Stored data entries
Start
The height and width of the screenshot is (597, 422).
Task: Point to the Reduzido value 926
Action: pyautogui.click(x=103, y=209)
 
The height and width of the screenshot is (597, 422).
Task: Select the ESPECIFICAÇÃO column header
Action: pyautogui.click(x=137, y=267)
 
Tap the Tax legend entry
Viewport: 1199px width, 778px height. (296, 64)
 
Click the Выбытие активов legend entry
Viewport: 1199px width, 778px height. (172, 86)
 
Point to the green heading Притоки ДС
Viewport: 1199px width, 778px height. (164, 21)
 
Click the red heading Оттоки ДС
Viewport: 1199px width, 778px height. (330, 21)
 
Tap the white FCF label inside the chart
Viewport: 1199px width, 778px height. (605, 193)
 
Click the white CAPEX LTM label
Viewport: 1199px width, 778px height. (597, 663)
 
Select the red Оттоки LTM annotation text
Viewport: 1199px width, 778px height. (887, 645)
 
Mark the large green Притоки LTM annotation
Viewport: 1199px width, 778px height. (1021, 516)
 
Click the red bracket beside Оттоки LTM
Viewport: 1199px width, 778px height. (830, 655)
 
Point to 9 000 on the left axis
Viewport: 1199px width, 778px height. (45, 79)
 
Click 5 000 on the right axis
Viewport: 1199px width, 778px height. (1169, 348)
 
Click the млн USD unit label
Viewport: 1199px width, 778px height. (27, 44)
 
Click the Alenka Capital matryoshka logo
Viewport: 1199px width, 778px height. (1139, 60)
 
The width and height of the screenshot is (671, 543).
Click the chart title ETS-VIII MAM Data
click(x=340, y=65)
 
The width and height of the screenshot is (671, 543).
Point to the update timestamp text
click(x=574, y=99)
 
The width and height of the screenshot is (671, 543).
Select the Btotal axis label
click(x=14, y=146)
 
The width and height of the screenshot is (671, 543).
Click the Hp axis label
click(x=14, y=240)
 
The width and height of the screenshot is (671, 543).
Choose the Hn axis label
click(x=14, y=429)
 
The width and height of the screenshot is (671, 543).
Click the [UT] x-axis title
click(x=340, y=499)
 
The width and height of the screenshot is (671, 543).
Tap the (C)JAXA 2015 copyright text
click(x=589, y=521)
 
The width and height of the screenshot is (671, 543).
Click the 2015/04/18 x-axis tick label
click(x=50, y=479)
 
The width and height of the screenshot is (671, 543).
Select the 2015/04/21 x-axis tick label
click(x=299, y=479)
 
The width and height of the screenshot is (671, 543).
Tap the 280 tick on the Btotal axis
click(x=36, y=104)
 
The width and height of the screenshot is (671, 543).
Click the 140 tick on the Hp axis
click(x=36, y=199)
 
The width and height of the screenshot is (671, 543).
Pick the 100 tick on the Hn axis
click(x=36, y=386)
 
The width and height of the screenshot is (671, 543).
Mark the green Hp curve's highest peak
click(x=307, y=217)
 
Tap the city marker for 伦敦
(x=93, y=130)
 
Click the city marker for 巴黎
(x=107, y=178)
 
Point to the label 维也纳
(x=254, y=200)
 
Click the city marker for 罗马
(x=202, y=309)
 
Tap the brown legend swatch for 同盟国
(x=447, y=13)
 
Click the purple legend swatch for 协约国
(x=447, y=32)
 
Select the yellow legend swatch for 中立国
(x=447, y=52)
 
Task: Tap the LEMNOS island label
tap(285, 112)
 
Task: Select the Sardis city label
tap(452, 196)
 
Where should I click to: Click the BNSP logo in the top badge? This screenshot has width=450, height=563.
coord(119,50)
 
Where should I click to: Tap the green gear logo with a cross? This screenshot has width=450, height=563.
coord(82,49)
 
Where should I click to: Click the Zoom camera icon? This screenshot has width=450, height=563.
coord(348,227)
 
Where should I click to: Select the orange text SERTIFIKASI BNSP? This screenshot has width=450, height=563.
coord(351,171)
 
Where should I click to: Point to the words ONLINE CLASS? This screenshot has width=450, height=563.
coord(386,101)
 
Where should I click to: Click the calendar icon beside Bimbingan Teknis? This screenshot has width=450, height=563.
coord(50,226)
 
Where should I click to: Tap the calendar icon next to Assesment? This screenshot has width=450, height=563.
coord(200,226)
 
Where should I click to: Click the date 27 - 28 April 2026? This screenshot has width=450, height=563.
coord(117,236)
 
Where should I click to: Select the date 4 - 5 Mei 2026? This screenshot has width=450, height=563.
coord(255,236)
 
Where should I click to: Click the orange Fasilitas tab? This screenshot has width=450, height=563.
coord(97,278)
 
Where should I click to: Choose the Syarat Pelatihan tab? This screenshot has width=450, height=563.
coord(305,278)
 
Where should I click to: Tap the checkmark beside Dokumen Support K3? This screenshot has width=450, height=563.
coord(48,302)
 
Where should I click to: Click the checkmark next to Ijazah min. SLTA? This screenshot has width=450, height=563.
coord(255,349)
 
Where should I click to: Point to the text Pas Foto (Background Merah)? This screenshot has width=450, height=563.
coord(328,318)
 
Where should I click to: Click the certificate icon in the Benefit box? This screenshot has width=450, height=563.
End
- _TASK DIRECTIONS_: Rewrite the data, starting at the line that has "Click 5 000 on the right axis" and stopping after the line that has "click(x=14, y=429)", with each click coordinate in the answers scaled by 0.85 and rounded to a whole number, halves going up. Keep every other line, including the requests, as it stands.

- _EXERCISE SOLUTION_:
Click 5 000 on the right axis
Viewport: 1199px width, 778px height. (994, 296)
 
Click the млн USD unit label
Viewport: 1199px width, 778px height. (23, 37)
 
Click the Alenka Capital matryoshka logo
Viewport: 1199px width, 778px height. (968, 51)
 
The width and height of the screenshot is (671, 543).
Click the chart title ETS-VIII MAM Data
click(x=289, y=55)
 
The width and height of the screenshot is (671, 543).
Point to the update timestamp text
click(x=488, y=84)
 
The width and height of the screenshot is (671, 543).
Select the Btotal axis label
click(x=12, y=124)
 
The width and height of the screenshot is (671, 543).
Click the Hp axis label
click(x=12, y=204)
 
The width and height of the screenshot is (671, 543).
Choose the Hn axis label
click(x=12, y=365)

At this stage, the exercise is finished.